A word-for-word copy of the entries, with the images left out, is what you should write.

[Opening MATERIAL SHOWN section]

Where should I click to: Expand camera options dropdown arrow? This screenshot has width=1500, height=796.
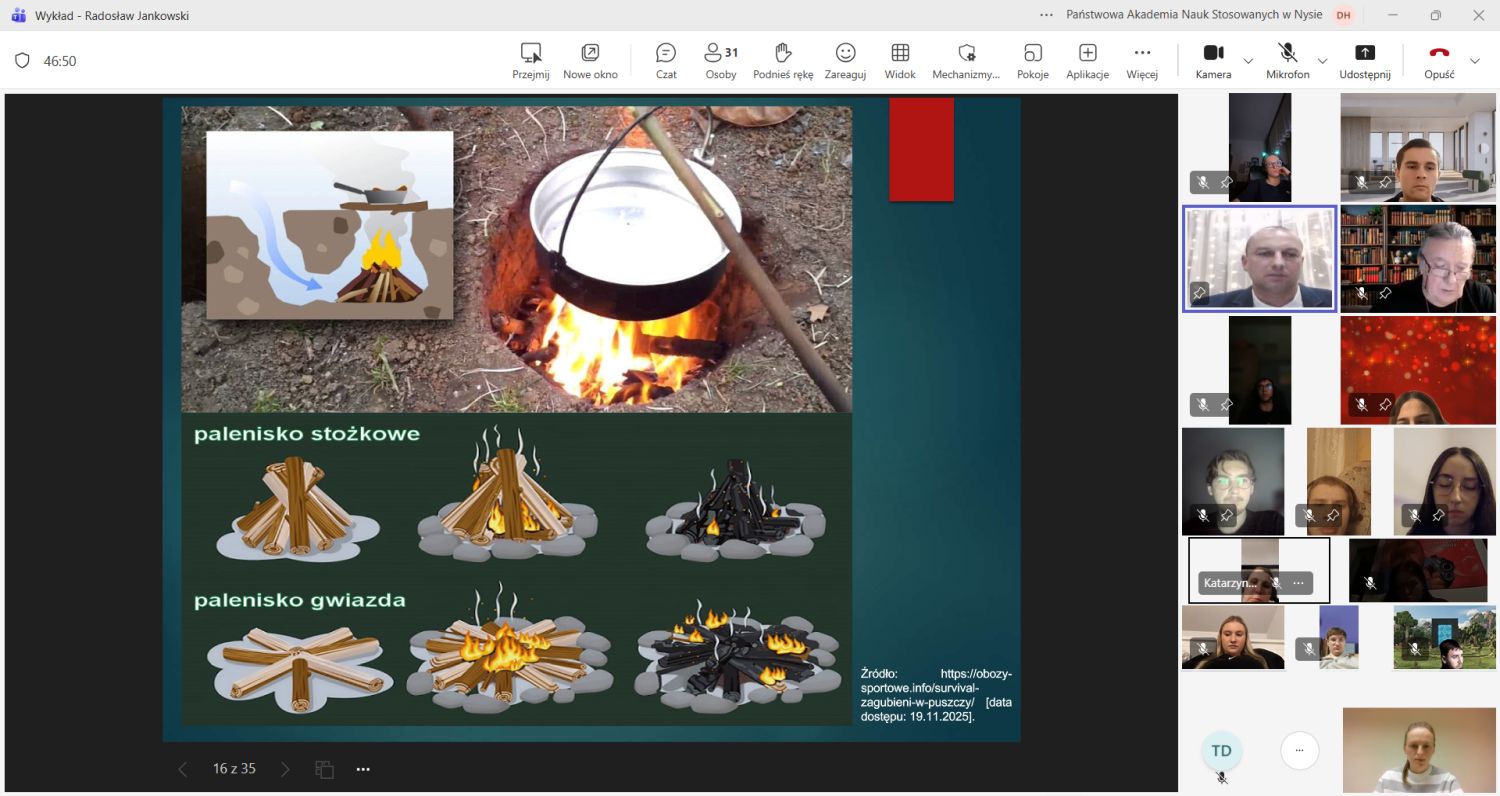1248,61
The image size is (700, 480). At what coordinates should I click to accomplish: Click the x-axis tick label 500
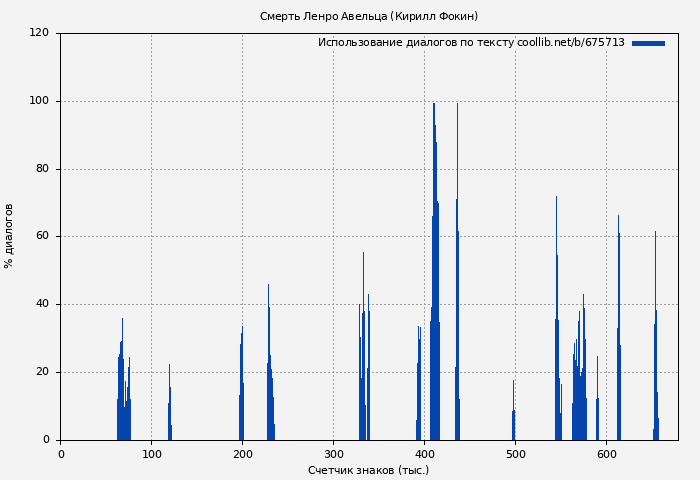(515, 454)
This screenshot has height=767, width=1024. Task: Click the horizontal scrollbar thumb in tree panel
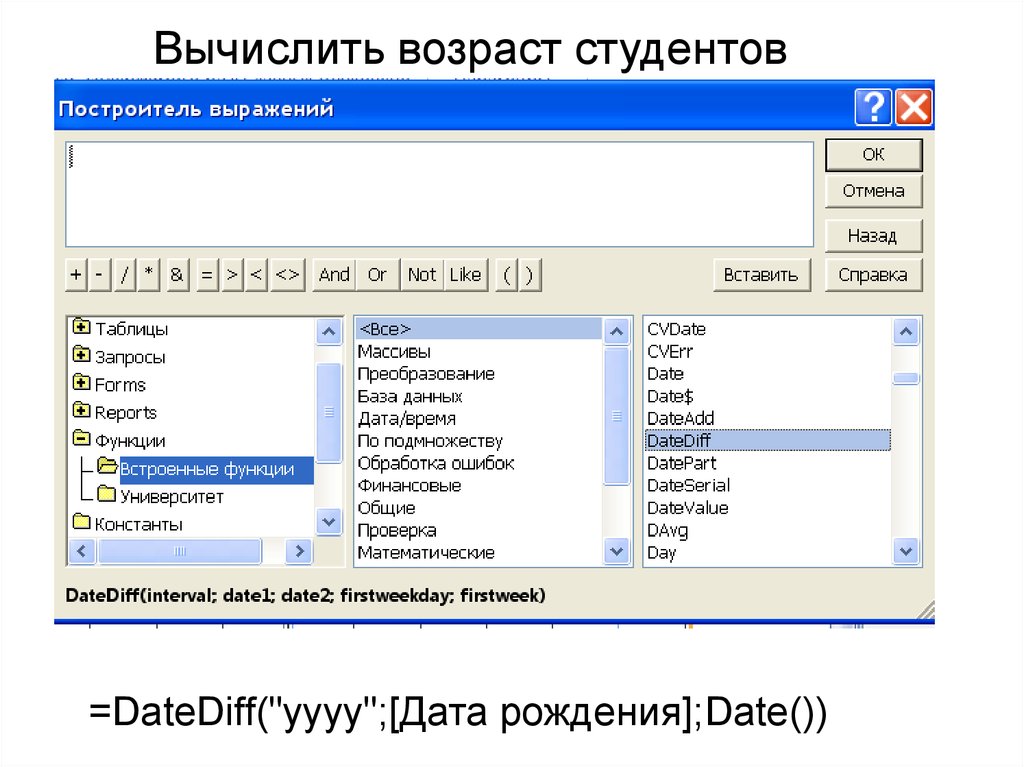pos(180,551)
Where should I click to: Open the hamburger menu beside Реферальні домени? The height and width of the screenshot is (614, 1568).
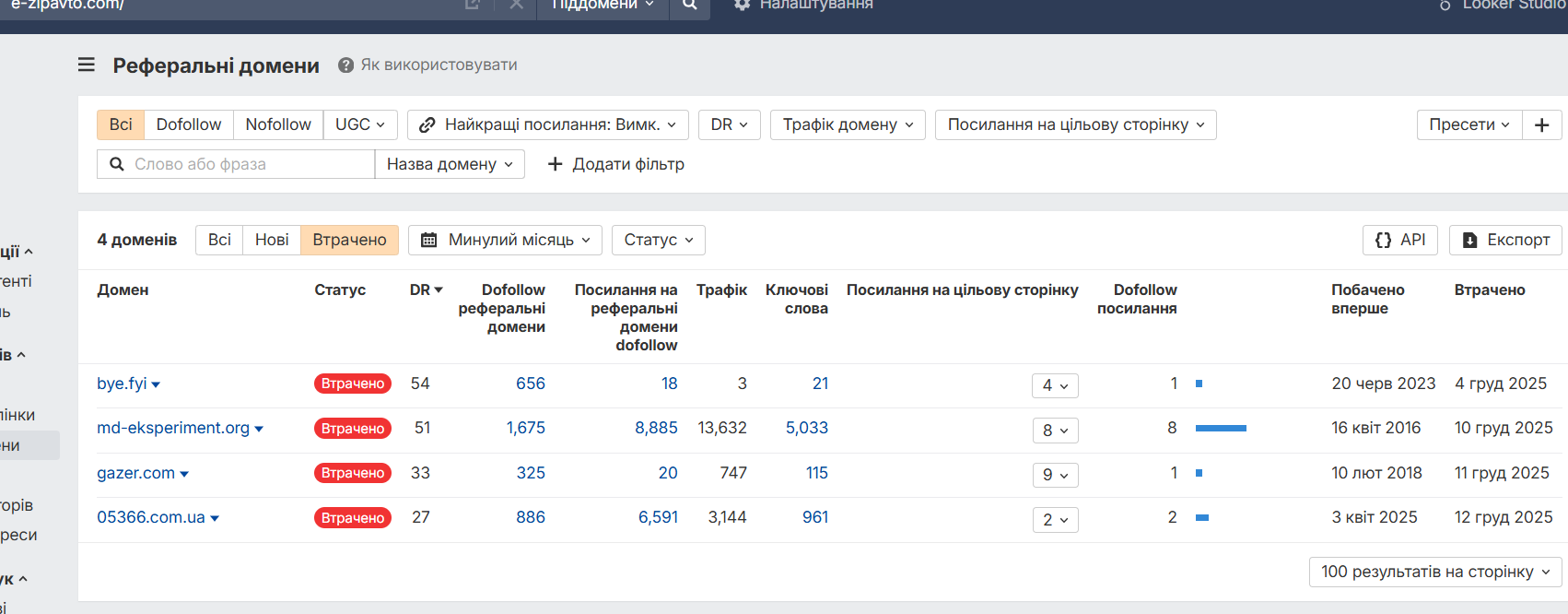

[Closing MATERIAL SHOWN section]

▶ EXPECTED OUTPUT
Where should I click to: Expand camera options dropdown arrow? This screenshot has width=1500, height=796.
1248,61
The image size is (700, 480). At what coordinates should I click to accomplish: Click the x-axis tick label 500
(515, 454)
This screenshot has height=767, width=1024. Task: Click the horizontal scrollbar thumb in tree panel
pos(180,551)
Where should I click to: Open the hamburger menu beside Реферальні домени? The height and width of the screenshot is (614, 1568).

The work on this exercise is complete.